La Légende des siècles/« Je me penchai. »

« Je me penchai. »
La Légende des sièclesCalmann-Lévy (p. 37-38).

 
Je me penchai. J’étais dans le lieu ténébreux ;
Là gisent les fléaux avec la nuit sur eux ;
Et je criai : — Tibère ! — Eh bien ? me dit cet homme.
— Tiens-toi là. — Soit. — Néron ! — L’autre monstre de Rome
5Dit : — Qui donc m’ose ainsi parler ? — Bien. Tiens-toi là.
Je dis : — Sennachérib ! Tamerlan ! Attila !
— Qu’est-ce donc que tu veux ? répondirent trois gueules.
— Restez là. Plus un mot. Silence. Soyez seules.
Je me tournai : — Nemrod ! — Quoi ? — Tais-toi. — Je repris :
10— Cyrus ! Rhamsès ! Cambyse ! Amilcar ! Phalaris !

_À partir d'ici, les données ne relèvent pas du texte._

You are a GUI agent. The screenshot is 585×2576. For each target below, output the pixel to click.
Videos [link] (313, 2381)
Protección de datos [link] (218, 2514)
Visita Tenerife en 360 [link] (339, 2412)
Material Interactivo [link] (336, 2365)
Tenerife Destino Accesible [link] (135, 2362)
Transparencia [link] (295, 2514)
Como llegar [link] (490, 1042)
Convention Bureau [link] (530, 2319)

Que veut-on ? — Restez là. — Puis, passant aux modernes,
Je comparai les bruits de toutes les cavernes,
Les antres aux palais et les trônes aux bois,
Le grondement du tigre au cri d’Innocent trois,
15Nuit sinistre où pas un des coupables n’échappe,
Ni sous la pourpre Othon, ni Gerbert sous la chape.
Pensif, je m’assurai qu’ils étaient bien là tous,
Et je leur dis : — Quel est le pire d’entre vous ?

Alors, du fond du gouffre, ombre patibulaire
20Où le nid menacé par l’immense colère
Autrefois se blottit et se réfugia,
Satan cria : — C’est moi ! — Crois-tu ? dit Borgia.